◆ TO DO
Print, exactly as given, each line of the data from the line containing "Rayova (23, 2548)" up to and including its last line.

•••

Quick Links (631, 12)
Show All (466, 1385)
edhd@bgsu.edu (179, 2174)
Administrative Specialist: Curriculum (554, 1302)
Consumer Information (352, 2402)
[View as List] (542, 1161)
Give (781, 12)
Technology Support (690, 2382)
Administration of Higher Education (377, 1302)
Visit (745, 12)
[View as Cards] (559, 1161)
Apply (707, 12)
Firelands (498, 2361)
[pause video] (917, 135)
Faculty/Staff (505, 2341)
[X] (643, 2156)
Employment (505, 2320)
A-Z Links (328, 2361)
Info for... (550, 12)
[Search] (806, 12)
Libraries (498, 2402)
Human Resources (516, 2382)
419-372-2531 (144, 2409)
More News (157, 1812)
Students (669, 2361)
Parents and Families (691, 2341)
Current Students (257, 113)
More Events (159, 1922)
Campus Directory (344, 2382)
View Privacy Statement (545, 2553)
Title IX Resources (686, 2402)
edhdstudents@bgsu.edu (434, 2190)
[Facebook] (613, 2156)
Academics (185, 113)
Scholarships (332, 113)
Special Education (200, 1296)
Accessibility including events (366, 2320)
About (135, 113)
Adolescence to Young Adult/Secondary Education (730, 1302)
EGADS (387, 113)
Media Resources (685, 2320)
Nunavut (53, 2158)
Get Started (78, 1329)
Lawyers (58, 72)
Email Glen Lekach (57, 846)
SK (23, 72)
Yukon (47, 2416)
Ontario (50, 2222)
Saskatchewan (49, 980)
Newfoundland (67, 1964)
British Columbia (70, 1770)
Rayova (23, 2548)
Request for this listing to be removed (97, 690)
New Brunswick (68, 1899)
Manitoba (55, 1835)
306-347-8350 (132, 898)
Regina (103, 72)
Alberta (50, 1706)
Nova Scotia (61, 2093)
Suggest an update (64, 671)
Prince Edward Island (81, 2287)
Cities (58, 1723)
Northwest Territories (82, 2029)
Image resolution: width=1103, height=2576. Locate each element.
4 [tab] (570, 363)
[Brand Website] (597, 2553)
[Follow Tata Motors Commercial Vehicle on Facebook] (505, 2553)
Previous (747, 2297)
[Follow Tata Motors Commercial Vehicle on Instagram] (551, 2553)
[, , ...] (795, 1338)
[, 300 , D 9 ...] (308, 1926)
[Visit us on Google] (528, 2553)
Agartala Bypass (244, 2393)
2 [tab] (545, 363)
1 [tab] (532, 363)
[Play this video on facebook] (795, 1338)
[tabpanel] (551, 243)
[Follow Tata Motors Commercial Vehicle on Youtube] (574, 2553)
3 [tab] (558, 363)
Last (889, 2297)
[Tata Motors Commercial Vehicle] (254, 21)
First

•••

◆ WRITTEN RESPONSE
Rayova (23, 2548)
Request for this listing to be removed (97, 690)
New Brunswick (68, 1899)
Manitoba (55, 1835)
306-347-8350 (132, 898)
Regina (103, 72)
Alberta (50, 1706)
Nova Scotia (61, 2093)
Suggest an update (64, 671)
Prince Edward Island (81, 2287)
Cities (58, 1723)
Northwest Territories (82, 2029)
Image resolution: width=1103, height=2576. Locate each element.
4 [tab] (570, 363)
[Brand Website] (597, 2553)
[Follow Tata Motors Commercial Vehicle on Facebook] (505, 2553)
Previous (747, 2297)
[Follow Tata Motors Commercial Vehicle on Instagram] (551, 2553)
[, , ...] (795, 1338)
[, 300 , D 9 ...] (308, 1926)
[Visit us on Google] (528, 2553)
Agartala Bypass (244, 2393)
2 [tab] (545, 363)
1 [tab] (532, 363)
[Play this video on facebook] (795, 1338)
[tabpanel] (551, 243)
[Follow Tata Motors Commercial Vehicle on Youtube] (574, 2553)
3 [tab] (558, 363)
Last (889, 2297)
[Tata Motors Commercial Vehicle] (254, 21)
First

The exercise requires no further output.